Task requirements =
From the material below, copy exactly the lines beginning with the one that contains "Where should I click to: Click the browser" and ending with the one that contains "The height and"; the pictures stay out.
(Records for this exercise begins)
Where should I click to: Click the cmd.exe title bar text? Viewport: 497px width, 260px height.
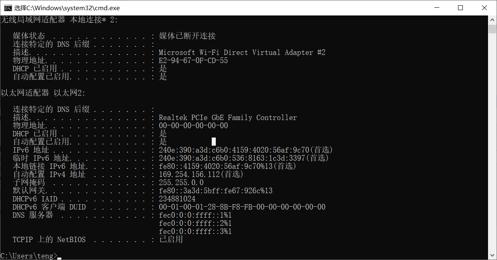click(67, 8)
(Records for this exercise ends)
(Records for this exercise begins)
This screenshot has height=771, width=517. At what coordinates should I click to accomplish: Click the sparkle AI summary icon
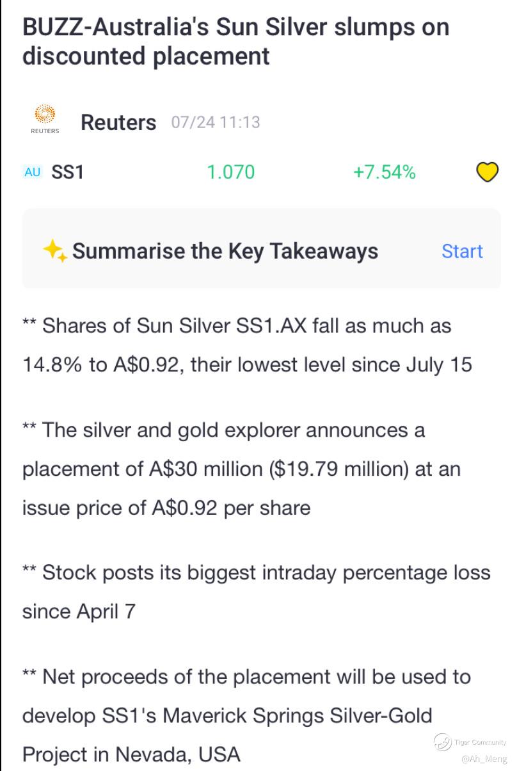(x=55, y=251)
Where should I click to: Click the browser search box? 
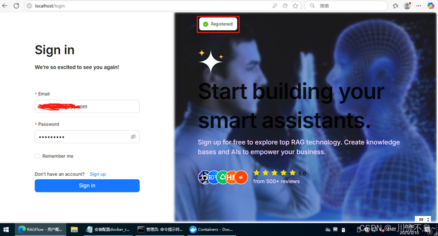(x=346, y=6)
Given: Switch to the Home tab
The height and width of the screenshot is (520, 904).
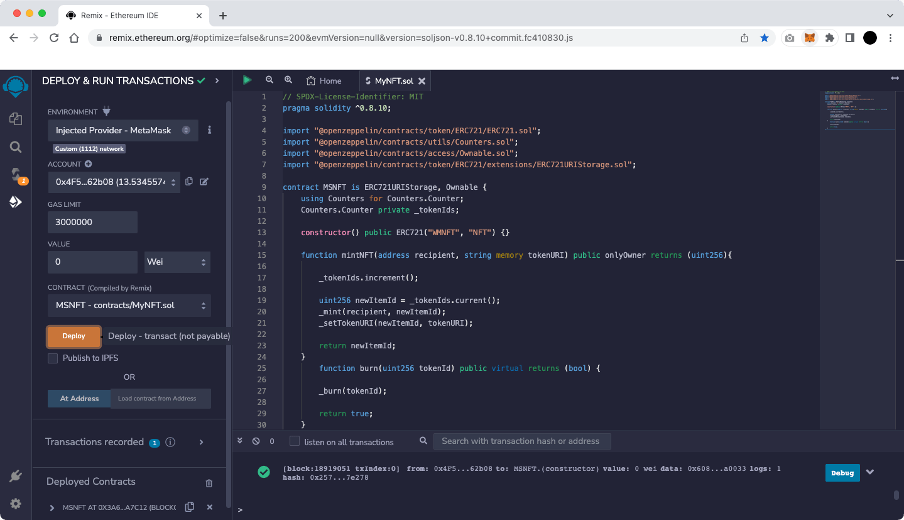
(Records for this exercise ends)
Output of the exercise =
Where should I click to: Click the browser search box? 
(x=346, y=6)
Given: Switch to the Home tab
The height and width of the screenshot is (520, 904).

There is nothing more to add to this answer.